MIT Gaydar. Although not being published (yet?) in a scientific journal, a students’ project in MIT has suggested a very interesting, not to say revolutionary, result: Information about Facebook users and their friends in this social network might reveal sexual orientation, and in particular might point out gay men, even when they have not indicated this fact in their profile. It might be criticized that many methodological details should be improved, however the idea and its implementation are definitely intriguing (and, of course, raise a lot of ethical questions).
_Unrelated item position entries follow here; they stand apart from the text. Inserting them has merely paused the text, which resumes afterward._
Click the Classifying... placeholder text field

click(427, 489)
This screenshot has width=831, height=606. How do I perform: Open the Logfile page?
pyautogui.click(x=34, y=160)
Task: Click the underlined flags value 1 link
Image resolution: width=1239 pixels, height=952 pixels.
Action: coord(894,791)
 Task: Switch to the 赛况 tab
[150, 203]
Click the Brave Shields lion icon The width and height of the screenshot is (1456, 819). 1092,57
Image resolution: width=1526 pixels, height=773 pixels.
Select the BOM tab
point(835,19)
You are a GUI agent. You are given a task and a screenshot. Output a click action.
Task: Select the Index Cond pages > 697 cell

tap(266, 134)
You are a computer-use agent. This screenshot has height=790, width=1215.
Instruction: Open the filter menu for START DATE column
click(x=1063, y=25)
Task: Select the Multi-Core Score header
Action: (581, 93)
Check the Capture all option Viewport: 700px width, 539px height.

Discovering missing links in Wikipedia. Wikipedia, and wiki-based applications in general, have been a fertile ground for dozens and hundreds of studies from all kinds of point of views, including from the educational angle. This particular research (Adafre & Rijke, 2005) uses similarity between Wikipedia pages – i.e., finding clusters of pages by their content – for discovering missing links in a certain page (according to the links in its cluster members). Putting it in other words: Data about a page’s “close friends” reveal some important hidden information about the page itself.
Attempts have already been done in the direction of understanding students’ collaboration – e.g., in (Talavera & Gaudioso, 2004; Kay, Maisonneuve, Yacef & Zaiane, 2006) – however, it seems that mining social networks is somehow different. If we borrow similar ideas to those presented in the Gaydar, Wikipedia examples above, we might think of a few research directions using data mining methodologies for studying social networks in the learning/teaching context:
- Predicting students’ success/failure by analyzing their online collaborators’ grades in a wiki-based learning environment;
- Developing a homework recommendation system based on what your Twitter-followers twittered;
- Updating a student model according to the student’s friends’ models.
These are, of course, only a few provocative(?) imaginary examples. It is clear that as we enrich our sources of information, research and its applications would only benefit. However, we should consider that not only direct data about the students may reveal important information about them, but also that indirect data may lead to some very direct conclusions. As the old saying states: “Tell me who your friends are, and I’ll tell you who you are.”